Background: Hepatitis C is a significant cause for end-stage liver diseases and liver
transplantation which affects approximately 3% of the global populations. Despite the current several
direct antiviral agents in the treatment of Hepatitis C, the standard treatment for HCV infection is
accompanied by several drawbacks, such as adverse side effects, high pricing of medications and the
rapid emerging rate of resistant HCV variants.
Objectives: To discover potential inhibitors for HCV helicase through an optimized in silico approach.
Methods: In this study, a homology model (HCV Genotype 3 helicase) was used as the target and
screened through a benzopyran-based virtual library. Multiple-seedings of AutoDock Vina and in situ
minimization were to account for the non-deterministic nature of AutoDock Vina search algorithm and
binding site flexibility, respectively. ADME/T and interaction analyses were also done on the top hits
via FAFDRUG3 web server and Discovery Studio 4.5.

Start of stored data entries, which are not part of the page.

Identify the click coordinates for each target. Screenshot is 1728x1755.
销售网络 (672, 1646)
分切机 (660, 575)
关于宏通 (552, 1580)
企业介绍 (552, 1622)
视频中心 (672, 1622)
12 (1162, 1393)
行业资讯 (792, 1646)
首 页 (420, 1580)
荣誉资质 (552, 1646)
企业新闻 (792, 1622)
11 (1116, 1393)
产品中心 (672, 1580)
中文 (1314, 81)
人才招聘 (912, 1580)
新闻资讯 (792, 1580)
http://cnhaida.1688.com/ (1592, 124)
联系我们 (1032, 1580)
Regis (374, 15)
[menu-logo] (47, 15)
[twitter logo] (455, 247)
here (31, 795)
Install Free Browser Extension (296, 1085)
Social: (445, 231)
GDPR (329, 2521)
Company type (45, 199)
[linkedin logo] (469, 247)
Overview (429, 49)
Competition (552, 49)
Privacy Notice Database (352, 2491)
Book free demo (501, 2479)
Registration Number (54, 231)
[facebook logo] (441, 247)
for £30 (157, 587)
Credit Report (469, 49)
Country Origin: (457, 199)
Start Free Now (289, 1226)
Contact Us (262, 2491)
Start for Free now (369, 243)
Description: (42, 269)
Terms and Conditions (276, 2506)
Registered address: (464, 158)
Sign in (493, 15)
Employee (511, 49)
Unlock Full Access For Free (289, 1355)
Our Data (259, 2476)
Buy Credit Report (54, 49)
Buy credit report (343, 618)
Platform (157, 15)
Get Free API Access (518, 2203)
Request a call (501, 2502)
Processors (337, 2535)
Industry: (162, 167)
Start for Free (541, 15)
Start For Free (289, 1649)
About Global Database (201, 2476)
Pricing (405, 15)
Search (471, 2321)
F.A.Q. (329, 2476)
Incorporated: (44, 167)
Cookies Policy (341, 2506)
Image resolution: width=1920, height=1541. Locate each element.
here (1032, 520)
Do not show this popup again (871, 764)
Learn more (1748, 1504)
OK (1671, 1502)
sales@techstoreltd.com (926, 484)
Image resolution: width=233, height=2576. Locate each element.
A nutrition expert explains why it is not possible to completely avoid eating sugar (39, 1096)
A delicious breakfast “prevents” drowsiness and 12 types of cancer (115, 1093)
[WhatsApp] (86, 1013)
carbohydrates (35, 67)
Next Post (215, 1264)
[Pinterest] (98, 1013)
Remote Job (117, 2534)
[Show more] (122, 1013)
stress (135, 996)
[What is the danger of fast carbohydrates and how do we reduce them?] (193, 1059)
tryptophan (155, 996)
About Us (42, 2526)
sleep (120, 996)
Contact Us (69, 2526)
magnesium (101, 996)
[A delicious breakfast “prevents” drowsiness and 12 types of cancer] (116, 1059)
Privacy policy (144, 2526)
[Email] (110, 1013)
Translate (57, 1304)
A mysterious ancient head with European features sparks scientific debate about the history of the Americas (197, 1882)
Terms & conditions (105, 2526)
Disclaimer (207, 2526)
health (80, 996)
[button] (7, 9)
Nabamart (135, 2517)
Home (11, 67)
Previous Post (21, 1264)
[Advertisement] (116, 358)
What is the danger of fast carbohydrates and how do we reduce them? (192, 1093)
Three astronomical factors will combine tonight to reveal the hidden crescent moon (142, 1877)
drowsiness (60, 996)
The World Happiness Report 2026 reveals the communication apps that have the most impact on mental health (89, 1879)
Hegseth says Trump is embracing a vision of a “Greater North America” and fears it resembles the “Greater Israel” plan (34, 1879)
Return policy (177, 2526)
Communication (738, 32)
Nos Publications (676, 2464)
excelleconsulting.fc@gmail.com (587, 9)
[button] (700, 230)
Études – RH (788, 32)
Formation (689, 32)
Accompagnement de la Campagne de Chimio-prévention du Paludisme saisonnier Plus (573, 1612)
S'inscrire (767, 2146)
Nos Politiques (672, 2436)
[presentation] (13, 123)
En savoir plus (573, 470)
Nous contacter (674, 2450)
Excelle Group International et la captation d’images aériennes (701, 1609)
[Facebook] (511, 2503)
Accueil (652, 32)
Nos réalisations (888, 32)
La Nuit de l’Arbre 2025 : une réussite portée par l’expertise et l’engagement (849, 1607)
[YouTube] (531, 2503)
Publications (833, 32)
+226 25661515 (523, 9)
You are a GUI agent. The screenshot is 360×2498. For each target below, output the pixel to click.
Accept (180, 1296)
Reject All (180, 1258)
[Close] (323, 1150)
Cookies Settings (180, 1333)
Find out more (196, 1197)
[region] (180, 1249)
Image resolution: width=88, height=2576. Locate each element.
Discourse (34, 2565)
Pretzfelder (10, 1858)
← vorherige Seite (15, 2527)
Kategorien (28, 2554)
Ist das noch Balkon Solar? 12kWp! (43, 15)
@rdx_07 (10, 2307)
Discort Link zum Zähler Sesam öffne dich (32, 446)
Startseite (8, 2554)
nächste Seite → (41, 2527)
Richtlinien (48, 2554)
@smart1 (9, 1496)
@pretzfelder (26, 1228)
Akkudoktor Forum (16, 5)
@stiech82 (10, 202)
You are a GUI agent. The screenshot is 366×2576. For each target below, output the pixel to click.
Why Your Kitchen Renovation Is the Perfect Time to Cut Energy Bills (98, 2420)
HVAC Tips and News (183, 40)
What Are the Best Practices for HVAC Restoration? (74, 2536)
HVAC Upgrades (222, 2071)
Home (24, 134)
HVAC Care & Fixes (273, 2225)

Results: This study involved the development of an improved flow for virtual screening via
implemention of multiple-seeding screening approach and in situ minimization. With the new docking
protocol, the redocked standards have shown better RMSD value in reference to their native
conformations. Ten benzopyran-like compounds with satisfactory physicochemical properties were
discovered to be potential inhibitors of HCV helicase. ZINC38649350 was identified as the most
Conclusion: Ten potential HCV helicase inhibitors were discovered via a new docking optimization
protocol with better docking accuracy. These findings could contribute to the discovery of novel HCV
antivirals and serve as an alternative approach of in silico rational drug discovery.